Carl Spaatz, generale USAAF, a settembre 1944 si disse preoccupato che se si fossero fatti vivi troppi Me. 262 i raid diurni di bombardieri sulla Germania si sarebbero dovuti sospendere.

In realtà il rischio fu più apparente che reale: i Me. 262 abbatterono 450 aerei e ne persero 100, un buon rapporto, ma con troppe poche unità rispetto al necessario.

Per dare un’idea, da Agosto 1943 a maggio 1945 l’operazione Crossbow portò 69mila incursioni in territorio tedesco, le più importanti delle quali con oltre mille aerei.

Il primo successo del Me. 262 fu il 26 luglio 1944, quando un Mosquito britannico in ricognizione venne intercettato e danneggiato… dalle sue stesse manovre evasive, cadendo poi vicino alla base in Italia.

Fu comunque il primo aviogetto militare operativo al mondo, e con prestazioni superiori ai suoi contendenti: il caccia a reazione alleati Gloster Meteor e P-80 vennero usati sporadicamente e avrebbero raggiunto velocità superiori solo con le versioni postbelliche, mentre la manovrabilità ad alta velocità e la velocità di salita furono ineguagliate fino alla fine del conflitto.

Avendolo visto in volo, i Giapponesi vollero costruire una loro versione del Me.262, il Nakajima Kikka (Nakajima = nome di località, letteralmente naka + shima = “isola di mezzo”, Kikka = kitsuka = “bocciolo d’arancio”), con ala dritta e dei motoreattori Tsu-11, molto meno performanti di un turboreattore. Arrivarono solo allo stadio prototipale, usando pezzi di vari aerei già esistenti – il muso del bombardiere Yokosuka P1Y e il carrello del caccia A6M, il famoso Zero. Non proseguirono oltre perché al momento dei test c’erano modelli più “utili” come lo Yokosuka Okha già in fase avanzata di sviluppo.

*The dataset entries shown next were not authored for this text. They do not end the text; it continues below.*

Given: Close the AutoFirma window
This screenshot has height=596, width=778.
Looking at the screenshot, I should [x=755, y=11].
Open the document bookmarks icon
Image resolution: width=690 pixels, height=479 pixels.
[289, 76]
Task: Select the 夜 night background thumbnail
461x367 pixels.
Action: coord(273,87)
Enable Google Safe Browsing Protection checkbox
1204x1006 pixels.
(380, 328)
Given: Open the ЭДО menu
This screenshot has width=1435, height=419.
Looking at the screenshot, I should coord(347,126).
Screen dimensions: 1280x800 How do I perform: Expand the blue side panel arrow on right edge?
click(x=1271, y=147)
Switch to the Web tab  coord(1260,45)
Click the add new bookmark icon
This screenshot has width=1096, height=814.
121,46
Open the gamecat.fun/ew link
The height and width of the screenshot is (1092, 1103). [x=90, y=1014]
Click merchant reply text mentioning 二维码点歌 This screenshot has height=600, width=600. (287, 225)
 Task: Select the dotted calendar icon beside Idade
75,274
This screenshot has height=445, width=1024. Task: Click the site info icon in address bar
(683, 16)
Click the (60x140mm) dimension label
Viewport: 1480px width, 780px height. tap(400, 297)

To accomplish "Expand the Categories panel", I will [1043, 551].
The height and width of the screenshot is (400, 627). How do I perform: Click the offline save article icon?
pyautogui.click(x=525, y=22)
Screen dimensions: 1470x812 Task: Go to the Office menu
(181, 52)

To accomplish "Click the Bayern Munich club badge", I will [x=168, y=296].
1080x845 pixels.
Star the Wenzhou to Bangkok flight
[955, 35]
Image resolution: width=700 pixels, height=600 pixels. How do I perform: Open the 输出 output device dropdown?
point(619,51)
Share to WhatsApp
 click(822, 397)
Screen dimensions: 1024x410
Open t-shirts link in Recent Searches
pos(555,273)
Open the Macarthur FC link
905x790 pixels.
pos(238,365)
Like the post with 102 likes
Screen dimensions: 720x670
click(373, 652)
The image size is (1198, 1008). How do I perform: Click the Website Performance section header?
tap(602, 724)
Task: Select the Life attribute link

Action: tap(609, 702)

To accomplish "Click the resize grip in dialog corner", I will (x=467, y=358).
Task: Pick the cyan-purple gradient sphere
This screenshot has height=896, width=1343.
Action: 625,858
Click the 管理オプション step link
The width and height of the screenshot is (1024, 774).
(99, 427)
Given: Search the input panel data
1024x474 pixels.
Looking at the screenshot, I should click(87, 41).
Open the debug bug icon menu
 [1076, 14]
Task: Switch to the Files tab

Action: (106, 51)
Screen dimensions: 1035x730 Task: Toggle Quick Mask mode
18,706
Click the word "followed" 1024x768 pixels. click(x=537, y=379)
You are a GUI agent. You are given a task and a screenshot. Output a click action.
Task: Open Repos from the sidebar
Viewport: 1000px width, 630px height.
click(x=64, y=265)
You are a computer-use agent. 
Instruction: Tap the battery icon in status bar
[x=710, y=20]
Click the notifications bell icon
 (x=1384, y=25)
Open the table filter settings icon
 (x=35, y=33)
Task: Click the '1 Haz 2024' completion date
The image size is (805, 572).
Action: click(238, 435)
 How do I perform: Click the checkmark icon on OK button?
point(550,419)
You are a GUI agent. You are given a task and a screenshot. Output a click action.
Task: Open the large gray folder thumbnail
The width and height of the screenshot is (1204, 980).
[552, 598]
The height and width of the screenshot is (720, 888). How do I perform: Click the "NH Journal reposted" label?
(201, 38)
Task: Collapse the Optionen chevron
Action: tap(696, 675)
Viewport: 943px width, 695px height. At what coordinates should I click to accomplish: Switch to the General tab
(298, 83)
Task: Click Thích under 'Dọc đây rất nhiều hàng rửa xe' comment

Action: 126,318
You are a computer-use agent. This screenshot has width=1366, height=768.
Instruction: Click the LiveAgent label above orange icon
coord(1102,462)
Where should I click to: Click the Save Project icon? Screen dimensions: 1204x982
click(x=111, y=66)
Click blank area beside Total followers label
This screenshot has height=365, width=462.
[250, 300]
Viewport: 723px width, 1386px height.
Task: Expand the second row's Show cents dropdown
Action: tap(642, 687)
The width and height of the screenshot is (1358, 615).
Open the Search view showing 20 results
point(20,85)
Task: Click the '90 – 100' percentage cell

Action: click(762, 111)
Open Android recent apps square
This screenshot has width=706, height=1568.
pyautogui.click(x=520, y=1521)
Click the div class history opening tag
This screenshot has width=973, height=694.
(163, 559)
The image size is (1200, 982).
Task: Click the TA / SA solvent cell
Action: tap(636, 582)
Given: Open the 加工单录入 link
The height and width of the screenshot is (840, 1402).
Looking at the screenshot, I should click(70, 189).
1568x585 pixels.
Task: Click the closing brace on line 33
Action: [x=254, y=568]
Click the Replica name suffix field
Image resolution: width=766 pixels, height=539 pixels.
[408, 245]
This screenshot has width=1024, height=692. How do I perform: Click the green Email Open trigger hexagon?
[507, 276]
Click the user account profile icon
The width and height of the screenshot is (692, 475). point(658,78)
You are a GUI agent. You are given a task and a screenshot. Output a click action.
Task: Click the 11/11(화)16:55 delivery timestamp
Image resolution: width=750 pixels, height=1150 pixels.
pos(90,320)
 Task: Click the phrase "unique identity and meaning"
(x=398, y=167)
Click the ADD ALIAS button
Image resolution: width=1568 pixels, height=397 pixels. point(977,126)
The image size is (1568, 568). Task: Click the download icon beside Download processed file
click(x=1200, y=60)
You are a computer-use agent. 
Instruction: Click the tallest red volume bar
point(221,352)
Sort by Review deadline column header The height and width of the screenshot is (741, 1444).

Quando entrò in servizio, il Me. 262 era più veloce di qualunque altro caccia in servizio. Il suo punto debole era il volo a bassa velocità e a bassa quota, in cui le turbine non raggiungevano l’ottimo e la manovrabilità era ridotta. E ovviamente altro punto debole erano le fasi di decollo e atterraggio come per tutti i velivoli.